If I say cosmic astral influences can be used to control possums, is that equally valid to, say, the evidence for supporting 1080 or fertility controls? I’m confident that the Skeptics as a group would give a resounding “no” and argue that part of the responsibility our public servants and elected representatives have is to protect us, our country, our lives and our wallets from these subjective views where they clash with reality.
Yes, science can identify issues and areas of knowledge (and non- knowledge), but ultimately we are making political and social decisions. And we have a chance to flag why we think science needs to be a part of that process and how we can get better public engagement with decision-making that it recognises the importance of the underpinning of good science.
What should trouble us is the public indifference to science, and that this indifference and, in some cases, outright hostility, is a result not of ignorance but of a sense of powerlessness.
Some social scientists are now arguing that instead of public education programs aimed at boosting science literacy per se, we should be more concerned with public engagement strategies that get citizens directly involved in science policy-making.

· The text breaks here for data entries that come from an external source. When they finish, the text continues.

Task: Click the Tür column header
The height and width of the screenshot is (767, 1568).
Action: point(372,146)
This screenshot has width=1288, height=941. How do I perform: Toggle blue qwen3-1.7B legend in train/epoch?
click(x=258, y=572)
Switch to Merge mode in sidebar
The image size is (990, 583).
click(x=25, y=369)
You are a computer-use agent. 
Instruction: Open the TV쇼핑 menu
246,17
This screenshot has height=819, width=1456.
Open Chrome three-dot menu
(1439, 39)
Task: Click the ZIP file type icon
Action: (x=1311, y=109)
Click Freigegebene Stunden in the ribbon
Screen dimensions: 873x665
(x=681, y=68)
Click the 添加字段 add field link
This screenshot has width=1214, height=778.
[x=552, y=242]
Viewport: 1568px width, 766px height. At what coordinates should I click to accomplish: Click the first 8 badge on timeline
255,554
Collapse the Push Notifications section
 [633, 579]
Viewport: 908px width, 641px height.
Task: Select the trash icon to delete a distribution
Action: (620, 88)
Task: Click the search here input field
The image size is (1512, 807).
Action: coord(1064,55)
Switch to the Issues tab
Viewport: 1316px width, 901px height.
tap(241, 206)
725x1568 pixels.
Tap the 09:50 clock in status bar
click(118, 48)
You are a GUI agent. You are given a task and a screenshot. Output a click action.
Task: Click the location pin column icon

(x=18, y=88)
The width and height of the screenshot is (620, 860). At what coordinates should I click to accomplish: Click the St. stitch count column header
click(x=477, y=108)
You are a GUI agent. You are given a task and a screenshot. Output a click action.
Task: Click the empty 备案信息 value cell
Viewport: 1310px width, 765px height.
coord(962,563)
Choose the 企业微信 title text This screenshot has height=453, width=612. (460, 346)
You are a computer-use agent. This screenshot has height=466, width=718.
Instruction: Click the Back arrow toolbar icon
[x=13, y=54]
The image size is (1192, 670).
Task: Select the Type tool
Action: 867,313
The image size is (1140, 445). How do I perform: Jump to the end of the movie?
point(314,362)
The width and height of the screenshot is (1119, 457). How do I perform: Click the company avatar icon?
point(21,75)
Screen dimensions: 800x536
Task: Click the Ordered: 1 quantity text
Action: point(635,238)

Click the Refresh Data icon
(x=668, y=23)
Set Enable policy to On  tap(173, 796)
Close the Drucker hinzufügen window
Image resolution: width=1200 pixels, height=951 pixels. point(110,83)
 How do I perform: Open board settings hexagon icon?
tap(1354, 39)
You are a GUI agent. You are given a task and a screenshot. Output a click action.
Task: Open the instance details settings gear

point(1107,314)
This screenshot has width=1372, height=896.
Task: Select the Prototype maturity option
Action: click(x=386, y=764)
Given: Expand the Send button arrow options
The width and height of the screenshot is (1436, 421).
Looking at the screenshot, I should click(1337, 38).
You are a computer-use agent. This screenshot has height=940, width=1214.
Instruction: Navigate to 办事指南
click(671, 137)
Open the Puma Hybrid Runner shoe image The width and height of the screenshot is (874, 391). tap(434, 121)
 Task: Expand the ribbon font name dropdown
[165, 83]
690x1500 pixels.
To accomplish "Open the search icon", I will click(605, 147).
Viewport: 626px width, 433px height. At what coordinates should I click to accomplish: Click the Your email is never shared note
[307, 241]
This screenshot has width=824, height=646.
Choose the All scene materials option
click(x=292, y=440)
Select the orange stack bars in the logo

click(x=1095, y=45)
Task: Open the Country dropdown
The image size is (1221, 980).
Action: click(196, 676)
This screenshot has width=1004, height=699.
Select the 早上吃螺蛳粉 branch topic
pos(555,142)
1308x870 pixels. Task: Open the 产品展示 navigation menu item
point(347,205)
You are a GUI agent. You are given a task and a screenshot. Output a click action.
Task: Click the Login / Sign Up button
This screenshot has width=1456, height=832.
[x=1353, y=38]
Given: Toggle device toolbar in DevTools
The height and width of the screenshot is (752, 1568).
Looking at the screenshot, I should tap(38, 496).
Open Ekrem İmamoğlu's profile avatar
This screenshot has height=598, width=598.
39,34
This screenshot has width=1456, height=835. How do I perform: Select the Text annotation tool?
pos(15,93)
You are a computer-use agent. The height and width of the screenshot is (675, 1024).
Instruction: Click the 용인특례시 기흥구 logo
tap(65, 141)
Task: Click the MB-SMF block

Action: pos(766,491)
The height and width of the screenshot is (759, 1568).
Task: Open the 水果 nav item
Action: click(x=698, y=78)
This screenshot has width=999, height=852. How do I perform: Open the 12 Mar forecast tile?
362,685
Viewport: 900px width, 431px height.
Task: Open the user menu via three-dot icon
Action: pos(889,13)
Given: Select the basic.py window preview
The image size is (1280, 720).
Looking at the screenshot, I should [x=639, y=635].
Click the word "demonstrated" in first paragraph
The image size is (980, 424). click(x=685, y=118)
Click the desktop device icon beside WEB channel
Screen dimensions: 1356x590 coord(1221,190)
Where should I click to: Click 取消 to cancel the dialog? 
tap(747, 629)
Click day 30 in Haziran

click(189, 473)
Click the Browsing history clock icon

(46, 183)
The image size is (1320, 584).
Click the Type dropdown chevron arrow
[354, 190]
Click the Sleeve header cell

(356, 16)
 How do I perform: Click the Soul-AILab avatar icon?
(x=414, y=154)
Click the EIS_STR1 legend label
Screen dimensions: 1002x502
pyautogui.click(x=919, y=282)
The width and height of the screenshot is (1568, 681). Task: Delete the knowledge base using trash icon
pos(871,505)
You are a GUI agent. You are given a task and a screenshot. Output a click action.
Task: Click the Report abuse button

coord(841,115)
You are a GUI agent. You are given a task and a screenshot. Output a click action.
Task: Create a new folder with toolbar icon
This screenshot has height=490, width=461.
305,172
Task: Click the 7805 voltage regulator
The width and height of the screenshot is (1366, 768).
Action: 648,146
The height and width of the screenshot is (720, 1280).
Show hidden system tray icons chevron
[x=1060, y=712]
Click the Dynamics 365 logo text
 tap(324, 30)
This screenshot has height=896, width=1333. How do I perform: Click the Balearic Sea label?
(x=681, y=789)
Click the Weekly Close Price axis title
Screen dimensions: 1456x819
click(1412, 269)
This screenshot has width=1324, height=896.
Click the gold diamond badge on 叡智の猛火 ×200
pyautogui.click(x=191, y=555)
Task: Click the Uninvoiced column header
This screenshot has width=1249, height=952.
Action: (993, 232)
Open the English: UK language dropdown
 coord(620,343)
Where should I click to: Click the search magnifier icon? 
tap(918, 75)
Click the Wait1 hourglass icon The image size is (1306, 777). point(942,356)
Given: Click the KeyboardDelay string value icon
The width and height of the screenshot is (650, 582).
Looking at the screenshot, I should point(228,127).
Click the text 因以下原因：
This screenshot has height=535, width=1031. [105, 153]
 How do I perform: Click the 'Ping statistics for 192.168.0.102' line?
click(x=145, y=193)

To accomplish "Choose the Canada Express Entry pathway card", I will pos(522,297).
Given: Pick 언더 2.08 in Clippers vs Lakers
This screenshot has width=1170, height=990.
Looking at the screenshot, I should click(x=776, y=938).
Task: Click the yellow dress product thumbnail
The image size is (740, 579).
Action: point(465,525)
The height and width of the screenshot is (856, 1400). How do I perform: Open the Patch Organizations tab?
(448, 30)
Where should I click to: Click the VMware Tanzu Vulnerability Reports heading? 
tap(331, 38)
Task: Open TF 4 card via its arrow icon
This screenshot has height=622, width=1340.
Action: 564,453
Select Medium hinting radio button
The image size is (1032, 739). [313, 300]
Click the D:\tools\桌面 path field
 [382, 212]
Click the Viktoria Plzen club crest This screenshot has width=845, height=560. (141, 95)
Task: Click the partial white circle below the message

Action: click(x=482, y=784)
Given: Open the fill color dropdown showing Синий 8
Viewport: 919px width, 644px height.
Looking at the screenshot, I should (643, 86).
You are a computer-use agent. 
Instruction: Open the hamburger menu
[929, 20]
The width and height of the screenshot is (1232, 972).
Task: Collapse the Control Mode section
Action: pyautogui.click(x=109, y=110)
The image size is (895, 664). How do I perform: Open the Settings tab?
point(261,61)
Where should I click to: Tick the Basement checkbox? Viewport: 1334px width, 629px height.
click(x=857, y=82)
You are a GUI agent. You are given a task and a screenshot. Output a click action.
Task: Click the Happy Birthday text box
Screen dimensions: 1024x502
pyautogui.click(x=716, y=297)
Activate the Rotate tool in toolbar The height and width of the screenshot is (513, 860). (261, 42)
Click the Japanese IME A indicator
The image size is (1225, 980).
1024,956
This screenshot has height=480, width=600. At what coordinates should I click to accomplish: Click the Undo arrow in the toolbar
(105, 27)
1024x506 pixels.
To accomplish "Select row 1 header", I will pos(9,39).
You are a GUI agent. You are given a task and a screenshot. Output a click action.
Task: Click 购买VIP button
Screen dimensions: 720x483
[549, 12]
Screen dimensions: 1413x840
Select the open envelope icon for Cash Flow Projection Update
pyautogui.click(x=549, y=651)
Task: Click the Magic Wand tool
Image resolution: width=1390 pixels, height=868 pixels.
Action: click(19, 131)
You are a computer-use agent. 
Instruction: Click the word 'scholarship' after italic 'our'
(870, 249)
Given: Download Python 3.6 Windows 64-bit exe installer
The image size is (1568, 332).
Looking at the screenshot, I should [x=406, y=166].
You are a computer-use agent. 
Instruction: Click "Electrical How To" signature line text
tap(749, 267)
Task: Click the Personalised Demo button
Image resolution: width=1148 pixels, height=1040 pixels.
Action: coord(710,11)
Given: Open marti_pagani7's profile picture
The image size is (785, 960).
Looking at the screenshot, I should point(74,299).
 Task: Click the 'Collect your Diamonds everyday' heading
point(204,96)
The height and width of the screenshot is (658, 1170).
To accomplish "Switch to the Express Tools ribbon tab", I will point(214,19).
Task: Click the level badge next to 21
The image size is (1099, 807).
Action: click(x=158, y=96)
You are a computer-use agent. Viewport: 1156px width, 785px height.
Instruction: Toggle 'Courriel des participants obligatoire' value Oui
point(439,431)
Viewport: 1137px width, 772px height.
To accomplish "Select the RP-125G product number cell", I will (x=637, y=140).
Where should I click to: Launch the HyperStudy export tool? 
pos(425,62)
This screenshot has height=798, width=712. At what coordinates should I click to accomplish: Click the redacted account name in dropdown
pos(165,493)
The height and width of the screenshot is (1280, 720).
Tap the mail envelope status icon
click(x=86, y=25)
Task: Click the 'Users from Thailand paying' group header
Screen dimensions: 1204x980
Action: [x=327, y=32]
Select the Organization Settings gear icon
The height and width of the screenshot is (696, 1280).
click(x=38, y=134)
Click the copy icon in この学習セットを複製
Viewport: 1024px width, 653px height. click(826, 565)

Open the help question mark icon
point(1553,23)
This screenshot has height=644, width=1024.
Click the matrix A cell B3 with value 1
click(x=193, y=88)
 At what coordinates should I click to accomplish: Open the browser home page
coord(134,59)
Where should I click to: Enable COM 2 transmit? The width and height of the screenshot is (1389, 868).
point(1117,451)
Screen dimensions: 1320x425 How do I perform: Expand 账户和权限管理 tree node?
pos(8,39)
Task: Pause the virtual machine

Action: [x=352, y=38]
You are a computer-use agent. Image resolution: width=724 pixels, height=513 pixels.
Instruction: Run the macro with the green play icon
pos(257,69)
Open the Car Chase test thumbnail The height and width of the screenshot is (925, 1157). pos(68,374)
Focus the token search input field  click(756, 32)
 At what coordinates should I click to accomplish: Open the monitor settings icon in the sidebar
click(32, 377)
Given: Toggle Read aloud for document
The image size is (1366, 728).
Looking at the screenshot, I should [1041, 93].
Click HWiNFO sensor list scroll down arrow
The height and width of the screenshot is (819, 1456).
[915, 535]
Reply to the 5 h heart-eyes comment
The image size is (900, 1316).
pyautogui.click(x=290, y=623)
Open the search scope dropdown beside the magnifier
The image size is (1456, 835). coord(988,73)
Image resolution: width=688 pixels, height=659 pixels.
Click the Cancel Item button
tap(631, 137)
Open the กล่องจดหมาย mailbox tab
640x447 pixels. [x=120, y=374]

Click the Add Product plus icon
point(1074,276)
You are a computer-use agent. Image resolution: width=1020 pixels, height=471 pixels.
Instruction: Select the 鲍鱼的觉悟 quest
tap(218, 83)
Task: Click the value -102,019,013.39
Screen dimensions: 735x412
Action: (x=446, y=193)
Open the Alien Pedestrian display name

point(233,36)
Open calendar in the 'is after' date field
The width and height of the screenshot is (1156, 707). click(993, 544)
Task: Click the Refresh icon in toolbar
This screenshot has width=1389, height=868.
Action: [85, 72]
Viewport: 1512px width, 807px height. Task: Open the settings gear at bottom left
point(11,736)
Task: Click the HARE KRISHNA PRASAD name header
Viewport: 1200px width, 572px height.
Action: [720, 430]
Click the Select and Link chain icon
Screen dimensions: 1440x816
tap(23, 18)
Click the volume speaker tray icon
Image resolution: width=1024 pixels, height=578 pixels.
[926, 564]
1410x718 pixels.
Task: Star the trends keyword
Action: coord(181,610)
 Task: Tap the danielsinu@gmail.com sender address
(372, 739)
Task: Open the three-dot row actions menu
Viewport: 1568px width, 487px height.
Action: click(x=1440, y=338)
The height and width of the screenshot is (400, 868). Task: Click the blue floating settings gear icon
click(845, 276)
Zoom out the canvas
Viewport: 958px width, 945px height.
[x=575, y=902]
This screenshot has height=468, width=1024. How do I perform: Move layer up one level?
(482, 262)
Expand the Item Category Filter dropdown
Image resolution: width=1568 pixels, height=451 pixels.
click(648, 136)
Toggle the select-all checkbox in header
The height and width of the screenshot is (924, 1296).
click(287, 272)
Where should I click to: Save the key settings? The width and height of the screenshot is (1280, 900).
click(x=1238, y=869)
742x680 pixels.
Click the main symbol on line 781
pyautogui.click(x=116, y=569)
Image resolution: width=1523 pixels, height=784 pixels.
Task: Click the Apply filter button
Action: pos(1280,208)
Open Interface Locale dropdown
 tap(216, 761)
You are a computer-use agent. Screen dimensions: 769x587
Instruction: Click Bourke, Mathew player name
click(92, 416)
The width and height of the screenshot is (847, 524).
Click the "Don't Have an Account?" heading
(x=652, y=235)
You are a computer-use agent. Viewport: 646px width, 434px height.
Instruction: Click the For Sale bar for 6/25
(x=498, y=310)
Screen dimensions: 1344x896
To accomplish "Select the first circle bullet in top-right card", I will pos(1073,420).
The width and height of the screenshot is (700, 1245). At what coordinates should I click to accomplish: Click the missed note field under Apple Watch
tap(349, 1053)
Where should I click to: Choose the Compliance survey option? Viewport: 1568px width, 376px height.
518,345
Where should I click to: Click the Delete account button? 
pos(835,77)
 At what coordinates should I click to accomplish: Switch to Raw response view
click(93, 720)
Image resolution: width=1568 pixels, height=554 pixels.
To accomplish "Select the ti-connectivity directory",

Research has shown that knowledge, trust, efficacy, and deliberation are all closely related. Enhanced knowledge of politics leads to an increased belief among individuals that they can make a difference in politics, and also leads to increased trust in political institutions. Deliberating or discussing politics with others enhances knowledge, and, more vitally, gets people involved.
When members of the public take part in discussions that make them feel they can influence real decisions, lack of scientific knowledge is not necessarily a problem. In many countries around the world, consensus conferences, citizens’ juries, deliberative polls, and hui have all been used to give people a feeling that they will be listened to, as well as told what’s what scientifically.
And these efforts have indicated that people involved in such discussions quickly become adept at quizzing experts, mastering a brief, asking questions and unmasking political assumptions masquerading as scientific conclusions. It’s often very small-scale — in the tens, rather than the thousands, of people involved, but it’s a start.
I know, I’m an optimist, but I think that most of us are in the belief that we can make rational, informed decisions. Or, at the very least, recognise when we are being irrational. Maybe what we should be demanding are announcements which take this tack:
“Yes, this is an irrational decision and we are making it irrationally because we want to, in the face of what evidence we have because the loudest voices say we should do it this way.”
That at least would be intellectually honest and ethical!
Someone at the conference asked what the level of response had been to the report and I think I wasn’t the only one surprised to hear that the majority (over 80% I think) had come from the scientific community. Assumptions that the process would have been captured by the vocal political environmental lobby were unfounded… so let’s test those other assumptions.
I urge you to read Bruce’s piece (Page 3, this issue), better yet take a look at the report (available at: http://www.pce.govt.nz/reports/allreports/1_877274_09_7.shtml)
See what you think, and let Bruce know.